The add-on Two Factor Authentication strengthens the security of your X-Cart store’s user accounts by integrating your store with Authy (Authy.com). The result is a two-factor authentication system that can be enabled for any type of X-Cart user accounts (admin / customer / vendor).
The add-on Two Factor Authentication levels up the protection of your store’s user accounts by requesting a user trying to log in to confirm their identity by providing a one-time code sent to their phone via SMS in addition to providing the regular username and password. The generation and sending of the SMS code is performed via Authy service. This method of user authentication is very secure: even if Authy server is compromised, the hacker will not have the usernames and passwords needed for account access as these sensitive details are NOT stored on the Authy end.
To start using the add-on, make sure it is installed and enabled.
Using the add-on requires that you have an account with Authy. You can get one here.
After the add-on has been enabled, proceed to the add-on settings page to configure it.
You will need to adjust the following parameters:
API key : Specify the API key from your Authy.com account. If you do not have an account yet, follow the steps below to create an Authy API Key:
Create a Twilio account here
Create an Authy application in the Twilio Console.
Once you have created a new Authy application, copy the API Key for Production available in the Settings page of your Authy application. See the image below for reference:
Production mode: Enable this setting if you do not need to test the integration and are ready to use the add-on in production mode.
Use two-factor authentication for the customer interface: Enable this setting if you need the two-factor authentication option to be available to customer accounts.
Use two-factor authentication for the administrator interface: Enable this setting if you need the two-factor authentication option to be available to admin and vendor accounts.
Once configured, the add-on extends the regular user profile field set with the fields Country phone code and Phone number.

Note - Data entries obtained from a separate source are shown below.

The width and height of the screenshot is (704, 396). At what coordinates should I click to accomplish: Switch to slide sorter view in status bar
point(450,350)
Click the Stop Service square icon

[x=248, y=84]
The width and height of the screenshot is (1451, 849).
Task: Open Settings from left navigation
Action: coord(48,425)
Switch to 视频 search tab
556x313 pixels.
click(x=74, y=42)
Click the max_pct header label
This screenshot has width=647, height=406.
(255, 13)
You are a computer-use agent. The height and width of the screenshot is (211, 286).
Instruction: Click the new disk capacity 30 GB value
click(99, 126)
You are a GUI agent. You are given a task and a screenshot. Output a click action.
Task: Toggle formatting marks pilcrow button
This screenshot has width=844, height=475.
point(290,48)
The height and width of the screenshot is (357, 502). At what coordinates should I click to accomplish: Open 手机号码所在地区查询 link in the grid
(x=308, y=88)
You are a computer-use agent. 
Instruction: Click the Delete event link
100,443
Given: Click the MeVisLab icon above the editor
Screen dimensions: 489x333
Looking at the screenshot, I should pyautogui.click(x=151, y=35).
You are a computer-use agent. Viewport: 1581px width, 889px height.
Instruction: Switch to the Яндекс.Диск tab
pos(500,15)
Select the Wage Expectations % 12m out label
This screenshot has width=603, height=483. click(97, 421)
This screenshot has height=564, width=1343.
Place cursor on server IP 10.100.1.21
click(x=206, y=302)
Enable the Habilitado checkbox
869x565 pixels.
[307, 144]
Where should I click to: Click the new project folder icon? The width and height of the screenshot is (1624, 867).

The values for these fields need to be specified by the user at the time of account creation.
Alternatively, the values can be specified by the store admin in the respective user profile (Users -> User list -> User profile). Also the store admin can enable the option Require to change password on next log in for a user profile so the user is forced to renew their account password and specify the phone to enable the two-factor authentication for their account.